I don't want to be rebellious for the sake of being rebellious, but when I get an impression about the gods that comes from worship and ritual, then I'm going to believe that before I believe what someone else is telling me about them.  When I feel a spark of energy so tangible that it takes my breath away, well...I'm going with that.

I've struggled for a while with what to do about mythology.  My biggest obstacle in trying to remain Christian after losing my faith was the Bible.  What to do with the mythologies in it.  I had been raised to believe it was 100% true.  That all the stories in there happened literally.  Once that foundation fell away I couldn't transform those stories into mythologies that had symbolic value or that were allegorical.  How could I know "God" without the Bible?  If the stories weren't true, then how could I possibly know who "God" is?  So I've had similar problems with Pagan mythologies.  How do I know the god without their mythologies?

It's one of the reasons I had so many problems with Celtic mythologies as well.  And a huge hurdle to me accepting the Celtic/Welsh/Irish/etc gods.  Yet when I look at the Greek mythologies I tend to see them on two levels, co-existing quite harmoniously.  On one level they are true stories to me.  When I read them I can see Zeus, Hera, Hades, all the gods living on Olympus, having all the adventures they have.  On another level, I know they're not true, but how the ancients found a way to explain and relate to the gods.  I can't seem to do this with any other mythology so I'm pretty convinced that this is exactly the right path for me.

So when I deal with the gods, during prayer, during ritual, even invoking magic (which I haven't done much of yet) I don't see them as they are in their mythologies at all.  I just see them as they exist in relation to me.  I don't see Hera as the bitch-goddess who is always chasing down Zeus's paramours and turning them into animals or such.  I see her as a wife, mother and woman who understands what it's like to be me.  After yesterday, Hestia has ceased to be the aloof guardian of the hearth who keeps her distance.  She's right there with me, struggling with normal household tasks that are turned into hurdles by my fibromyalgia.  She sits beside me, knitting away with me, or spins while I spin.  Whatever barrier that was there before has been torn down and she has become more real to me.

It's the same with other gods, too.  Persephone has become one of my favorite goddesses.  I don't see her as an unwilling resident of the Underworld, but as the consort of Hades, reaching out to those who appreciate that the dark isn't evil, but another aspect of the night.  I've really come to love her.

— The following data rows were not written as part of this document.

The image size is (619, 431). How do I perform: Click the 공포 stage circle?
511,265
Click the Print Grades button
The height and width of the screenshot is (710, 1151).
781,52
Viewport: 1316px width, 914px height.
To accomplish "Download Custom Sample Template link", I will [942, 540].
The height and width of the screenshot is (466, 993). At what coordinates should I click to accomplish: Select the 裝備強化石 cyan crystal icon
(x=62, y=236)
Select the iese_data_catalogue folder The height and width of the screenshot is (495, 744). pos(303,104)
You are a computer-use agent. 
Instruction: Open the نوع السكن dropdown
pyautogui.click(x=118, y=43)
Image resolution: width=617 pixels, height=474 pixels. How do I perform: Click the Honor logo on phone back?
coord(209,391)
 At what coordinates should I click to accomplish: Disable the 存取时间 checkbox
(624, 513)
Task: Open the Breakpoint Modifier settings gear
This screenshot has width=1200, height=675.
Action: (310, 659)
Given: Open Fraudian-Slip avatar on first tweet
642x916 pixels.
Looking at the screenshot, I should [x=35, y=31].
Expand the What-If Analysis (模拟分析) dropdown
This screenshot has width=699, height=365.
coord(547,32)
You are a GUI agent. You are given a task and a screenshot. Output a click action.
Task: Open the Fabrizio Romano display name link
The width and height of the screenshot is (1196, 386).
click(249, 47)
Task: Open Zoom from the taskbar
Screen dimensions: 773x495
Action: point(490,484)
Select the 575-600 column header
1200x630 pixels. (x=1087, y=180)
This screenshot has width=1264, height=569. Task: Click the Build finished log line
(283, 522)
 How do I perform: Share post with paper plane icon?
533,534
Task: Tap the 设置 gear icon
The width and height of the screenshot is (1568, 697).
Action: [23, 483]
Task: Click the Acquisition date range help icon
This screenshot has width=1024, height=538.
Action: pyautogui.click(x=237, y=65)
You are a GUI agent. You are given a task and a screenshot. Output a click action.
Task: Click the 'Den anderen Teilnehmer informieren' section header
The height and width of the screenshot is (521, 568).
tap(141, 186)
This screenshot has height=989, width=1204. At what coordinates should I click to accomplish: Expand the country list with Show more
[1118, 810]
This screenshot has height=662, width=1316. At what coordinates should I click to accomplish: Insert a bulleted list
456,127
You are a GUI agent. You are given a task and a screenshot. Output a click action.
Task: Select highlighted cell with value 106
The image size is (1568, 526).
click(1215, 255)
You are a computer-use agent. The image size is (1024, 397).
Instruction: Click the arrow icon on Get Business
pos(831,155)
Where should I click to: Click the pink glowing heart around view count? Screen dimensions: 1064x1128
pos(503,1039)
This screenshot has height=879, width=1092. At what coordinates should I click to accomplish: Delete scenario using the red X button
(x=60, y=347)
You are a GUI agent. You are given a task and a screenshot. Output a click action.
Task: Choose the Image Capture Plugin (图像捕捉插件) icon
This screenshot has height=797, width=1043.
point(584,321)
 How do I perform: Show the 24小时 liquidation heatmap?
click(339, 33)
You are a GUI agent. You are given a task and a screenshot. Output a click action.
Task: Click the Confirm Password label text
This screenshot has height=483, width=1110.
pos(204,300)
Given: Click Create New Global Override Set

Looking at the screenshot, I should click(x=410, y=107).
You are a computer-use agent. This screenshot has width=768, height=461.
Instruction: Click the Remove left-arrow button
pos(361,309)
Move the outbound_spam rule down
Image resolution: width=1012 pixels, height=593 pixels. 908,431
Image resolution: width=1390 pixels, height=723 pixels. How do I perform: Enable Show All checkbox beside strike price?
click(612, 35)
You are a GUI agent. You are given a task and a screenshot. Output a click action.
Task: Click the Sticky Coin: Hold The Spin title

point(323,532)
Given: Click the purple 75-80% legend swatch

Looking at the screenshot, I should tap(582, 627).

I could go on but it's sappy enough as it is.  Bottom line is, the gods are who they are.  I can't imagine that they would welcome relationships yet leave their character a mystery to us.  If they don't make that connection and leave us with impressions of who they are, then how is anyone to ever find out who they really are?  Did they only reveal themselves to the ancients and then lock the rest of us out?  I don't have answers.  I only know that they don't reveal themselves to me as they exist in the myths.  Nor do I get a sense from them that they only want worship as it existed thousands of years ago. 

I think people who try to control religions want it to be the way they do it and they don't want anyone to do it differently because that implies they're doing it wrong.  And that's very sad.

3 comments:

  1. Beautiful! Really, I love that you are finding your own connection with the Divine. I have recently begun to experience more powerful instances of energy beings.... I don't really know what to call them yet. They assure me that they aren't gods but that they are powerful. They feel almost elemental. That aside, I am so glad for you that you are finding divinity in every day things- there are so few who really are able to have that connection. It is a pleasure to read this blog :)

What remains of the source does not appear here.